Combine the stock, seafood shells, and bay leaves in a large pot. Bring to a boil, reduce to a simmer and cook, covered, for at least an hour and up to two hours. Strain out the shells and bay leaves and measure the stock to be
sure you have at least 6 cups; adding additional water if necessary. Combine the onions, peppers and celery in a bowl and set aside. Combine the salt, peppers, thyme and oregano and set aside.

Put the oil in a large heavy skillet and whisk in the flour until no lumps remain. Place the skillet over high heat, whisking constantly. Cook until the roux is very dark brown — about the color of dark chocolate. This
takes attention. It scorches easily if not stirred constantly. When it's the right color, add half the onion/pepper/celery mixture, stirring
constantly. The roux will immediately turn black, but the vegetables will not burn. Cook about two minutes, then add the remaining vegetables. Cook a couple minutes more, then add the spice/herb mixture. Cook a couple
minutes, add the garlic and cook a minute longer. Remove from the heat.

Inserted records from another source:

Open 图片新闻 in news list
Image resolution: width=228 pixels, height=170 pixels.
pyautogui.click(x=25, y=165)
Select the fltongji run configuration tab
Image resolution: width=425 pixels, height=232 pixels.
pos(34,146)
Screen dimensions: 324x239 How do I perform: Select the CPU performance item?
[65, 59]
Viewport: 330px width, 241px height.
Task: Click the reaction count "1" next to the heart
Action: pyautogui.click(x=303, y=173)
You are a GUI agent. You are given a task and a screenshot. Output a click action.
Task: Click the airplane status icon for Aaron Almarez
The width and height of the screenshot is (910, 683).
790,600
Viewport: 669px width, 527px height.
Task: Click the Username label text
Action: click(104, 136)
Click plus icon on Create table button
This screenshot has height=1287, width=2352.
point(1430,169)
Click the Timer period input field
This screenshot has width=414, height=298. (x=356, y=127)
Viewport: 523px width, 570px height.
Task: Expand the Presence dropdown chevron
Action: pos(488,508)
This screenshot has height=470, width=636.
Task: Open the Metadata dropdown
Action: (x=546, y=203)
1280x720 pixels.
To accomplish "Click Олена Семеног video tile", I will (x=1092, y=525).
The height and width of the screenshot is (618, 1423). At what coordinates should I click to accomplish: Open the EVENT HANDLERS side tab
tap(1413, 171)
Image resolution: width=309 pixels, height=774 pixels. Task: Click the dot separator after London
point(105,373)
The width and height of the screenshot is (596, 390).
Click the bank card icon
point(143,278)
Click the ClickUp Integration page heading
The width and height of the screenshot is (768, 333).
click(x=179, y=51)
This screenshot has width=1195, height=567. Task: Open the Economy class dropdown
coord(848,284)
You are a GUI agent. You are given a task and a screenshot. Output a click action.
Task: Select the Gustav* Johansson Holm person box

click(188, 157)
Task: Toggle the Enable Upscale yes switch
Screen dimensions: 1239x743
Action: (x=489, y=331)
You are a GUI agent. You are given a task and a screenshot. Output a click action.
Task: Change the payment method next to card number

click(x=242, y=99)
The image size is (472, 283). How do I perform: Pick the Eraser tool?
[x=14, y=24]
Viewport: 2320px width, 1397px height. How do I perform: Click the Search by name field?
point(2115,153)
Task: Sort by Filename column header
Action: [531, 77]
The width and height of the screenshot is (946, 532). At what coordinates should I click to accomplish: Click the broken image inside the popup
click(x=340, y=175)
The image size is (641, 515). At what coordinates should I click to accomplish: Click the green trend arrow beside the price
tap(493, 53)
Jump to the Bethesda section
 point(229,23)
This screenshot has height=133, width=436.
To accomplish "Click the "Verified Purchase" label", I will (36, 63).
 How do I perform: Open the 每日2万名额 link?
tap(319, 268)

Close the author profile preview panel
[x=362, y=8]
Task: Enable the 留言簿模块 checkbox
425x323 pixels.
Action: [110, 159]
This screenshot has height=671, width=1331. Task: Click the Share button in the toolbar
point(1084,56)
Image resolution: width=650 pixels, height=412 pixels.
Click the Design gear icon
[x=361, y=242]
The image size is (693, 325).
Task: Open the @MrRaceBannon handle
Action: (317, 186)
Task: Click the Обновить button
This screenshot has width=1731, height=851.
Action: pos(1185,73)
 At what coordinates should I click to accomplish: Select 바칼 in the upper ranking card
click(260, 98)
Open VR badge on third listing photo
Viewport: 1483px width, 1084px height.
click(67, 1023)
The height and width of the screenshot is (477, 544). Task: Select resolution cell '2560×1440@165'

Bring the stock to a boil and whisk in the roux mixture. Bring to a simmer. Add the andouille and chicken. Simmer for about 20 minutes. Add the shrimp or crawfish and simmer for another minute. Remove from the heat
and let stand for 15 minutes, then remove the oil on the surface by blotting with a paper towel. To serve, place a mound of cooked rice in the center of each bowl, then spoon the gumbo over it. Sprinkle with minced scallion, if
desired.

Serves 8 as an entrée, 12-16 as an appetizer.